SOURCE EXTRACT start

Problem to be Solved by the Invention

However, in the prior art, since the correlation component is extracted by using the sum signal of a stereo signal, when there is a deviation of several milliseconds (ms) between the left and right channels of the stereo signal, for example, it is not possible to improve the ease of hearing human voices or the like.

It is therefore an object of one or more aspects of the present invention to improve the ease of hearing human voices even when there is a time axis deviation between the first signal and the second signal.

Means of Solving the Problem

One aspect of the present invention provides an audio signal processing apparatus receiving inputs of a first signal and a second signal, comprising: a first correlation component separating unit configured to predict the first signal from the second signal in a predetermined period to generate a first correlation component signal having a correlation with the first signal in the second signal, and to add a signal having an inverted phase of the first correlation component signal to the first signal to separate, from the first signal, a first non-correlation component signal having no correlation with the second signal; a second correlation component separating unit configured to predict the second signal from the first signal in the predetermined period to generate a second correlation component signal having a correlation with the second signal in the first signal, and to add a signal having an inverted phase of the second correlation component signal to the second signal to separate, from the second signal, a second non-correlation component signal having no correlation with the first signal; a correlation component synthesizing unit configured to synthesize the first correlation component signal and the second correlation component signal to generate a synthesized correlation component signal; a first gain multiplying unit configured to multiply the synthesized correlation component signal by a gain to generate a correlation component signal; a first signal adding unit configured to add the correlation component signal and the first non-correlation component signal; and a second signal adding unit configured to add the correlation component signal and the second non-correlation component signal.

Another aspect of the present invention provides an audio signal processing method comprises: receiving inputs of a first signal and a second signal, predicting the first signal from the second signal in a predetermined period to generate a first correlation component signal having a correlation with the first signal in the second signal; adding a signal having an inverted phase of the first correlation component signal to the first signal to separate, from the first signal, a first non-correlation component signal having no correlation with the second signal; predicting the second signal from the first signal in the predetermined period to generate a second correlation component signal having a correlation with the second signal in the first signal; adding a signal having an inverted phase of the second correlation component signal to the second signal to separate, from the second signal, a second non-correlation component signal having no correlation with the first signal; synthesizing the first correlation component signal and the second correlation component signal to generate a synthesized correlation component signal; multiplying the synthesized correlation component signal by a gain to generate a correlation component signal; adding the correlation component signal and the first non-correlation component signal; and adding the correlation component signal and the second non-correlation component signal.

SOURCE EXTRACT end
RECORD SET start

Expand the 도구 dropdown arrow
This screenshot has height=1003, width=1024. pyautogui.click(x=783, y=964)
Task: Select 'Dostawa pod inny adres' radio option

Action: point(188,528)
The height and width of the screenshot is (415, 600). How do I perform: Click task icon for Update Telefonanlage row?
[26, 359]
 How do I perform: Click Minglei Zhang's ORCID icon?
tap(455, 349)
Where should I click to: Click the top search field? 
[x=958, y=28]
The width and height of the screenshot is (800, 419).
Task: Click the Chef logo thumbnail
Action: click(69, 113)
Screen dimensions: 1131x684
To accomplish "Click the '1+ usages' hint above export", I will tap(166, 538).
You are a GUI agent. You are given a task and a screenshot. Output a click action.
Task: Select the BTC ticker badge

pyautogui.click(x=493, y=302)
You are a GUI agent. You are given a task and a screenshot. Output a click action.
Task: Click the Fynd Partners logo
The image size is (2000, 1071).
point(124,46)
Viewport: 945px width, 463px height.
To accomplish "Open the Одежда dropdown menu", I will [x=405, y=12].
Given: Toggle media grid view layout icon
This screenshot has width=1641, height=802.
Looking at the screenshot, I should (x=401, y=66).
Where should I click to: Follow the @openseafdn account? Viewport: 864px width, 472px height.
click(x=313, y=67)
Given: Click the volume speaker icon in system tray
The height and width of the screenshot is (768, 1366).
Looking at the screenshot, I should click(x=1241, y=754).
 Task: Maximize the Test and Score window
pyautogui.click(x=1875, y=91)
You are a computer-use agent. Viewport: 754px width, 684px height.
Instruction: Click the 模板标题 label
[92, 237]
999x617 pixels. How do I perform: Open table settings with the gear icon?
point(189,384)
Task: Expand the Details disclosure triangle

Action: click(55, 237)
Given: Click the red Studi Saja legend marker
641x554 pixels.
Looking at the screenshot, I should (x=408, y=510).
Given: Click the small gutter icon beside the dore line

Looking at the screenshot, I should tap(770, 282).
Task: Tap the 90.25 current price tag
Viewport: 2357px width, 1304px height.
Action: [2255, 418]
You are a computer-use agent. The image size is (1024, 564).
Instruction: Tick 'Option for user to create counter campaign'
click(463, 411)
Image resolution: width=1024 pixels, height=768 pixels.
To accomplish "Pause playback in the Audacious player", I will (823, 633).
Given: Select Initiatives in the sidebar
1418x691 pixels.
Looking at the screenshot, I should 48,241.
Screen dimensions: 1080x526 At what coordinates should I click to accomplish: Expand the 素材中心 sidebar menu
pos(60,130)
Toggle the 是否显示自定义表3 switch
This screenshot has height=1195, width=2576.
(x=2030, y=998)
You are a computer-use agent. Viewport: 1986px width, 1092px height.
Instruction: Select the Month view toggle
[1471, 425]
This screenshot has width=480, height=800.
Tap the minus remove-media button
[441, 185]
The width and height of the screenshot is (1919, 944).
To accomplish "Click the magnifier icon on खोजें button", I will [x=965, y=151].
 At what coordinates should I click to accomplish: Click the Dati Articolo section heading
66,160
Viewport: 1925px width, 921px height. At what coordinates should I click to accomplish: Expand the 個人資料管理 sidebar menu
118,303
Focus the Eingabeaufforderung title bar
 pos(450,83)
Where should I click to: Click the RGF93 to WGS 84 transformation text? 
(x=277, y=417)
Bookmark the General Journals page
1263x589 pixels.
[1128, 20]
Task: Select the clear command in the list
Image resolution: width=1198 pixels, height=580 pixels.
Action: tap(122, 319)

RECORD SET end

_WRITTEN EXERCISE A_: Retype the passage of the audio signal processing excerpt between "It is therefore" and "the second signal.", inclusive.
_WRITTEN EXERCISE B_: According to the audio signal processing excerpt, what size of deviation between the left and right channels of a stereo signal keeps the prior art from improving the ease of hearing human voices?
_WRITTEN EXERCISE C_: Write what follows the final sentence of the audio signal processing excerpt.

_TASK RESPONSE A_:
It is therefore an object of one or more aspects of the present invention to improve the ease of hearing human voices even when there is a time axis deviation between the first signal and the second signal.

_TASK RESPONSE B_: A deviation of several milliseconds (ms).

_TASK RESPONSE C_:
Effects of the Invention

According to one or more aspects of the present invention, it is possible to improve the ease of hearing human voices even when there is a time axis deviation between the first signal and the second signal.

BRIEF DESCRIPTION OF THE DRAWINGS

FIG. 1 is a block diagram schematically illustrating a configuration of an audio signal processing apparatus according to Embodiment 1.

FIG. 2 is a block diagram schematically illustrating a configuration of a first correlation component separating unit.

FIG. 3 is a block diagram schematically illustrating a configuration of a second correlation component separating unit.

FIGS. 4A and 4B are block diagrams illustrating examples of hardware and software configurations of an audio signal processing apparatus.

FIG. 5 is a flowchart indicating a process in an audio signal processing apparatus.

FIG. 6 is a block diagram schematically illustrating a configuration of an audio signal processing apparatus according to Embodiment 2.

FIG. 7 is a schematic diagram illustrating an example of frequency characteristics of a digital filter used for band enhancement.

FIG. 8 is a block diagram schematically illustrating a configuration of an audio signal processing apparatus according to Embodiment 3.

MODE FOR CARRYING OUT THE INVENTION

Embodiment 1

FIG. 1 is a block diagram schematically illustrating a configuration of an audio signal processing apparatus 100 according to Embodiment 1.

The audio signal processing apparatus 100 includes a first correlation component separating unit 110, a second correlation component separating unit 120, a correlation component synthesizing unit 130, a gain multiplying unit 131 as a first gain multiplying unit, a first signal adding unit 132, and a second signal adding unit 133.

Herein, it is assumed that the audio signal processing apparatus 100 receives a stereo signal.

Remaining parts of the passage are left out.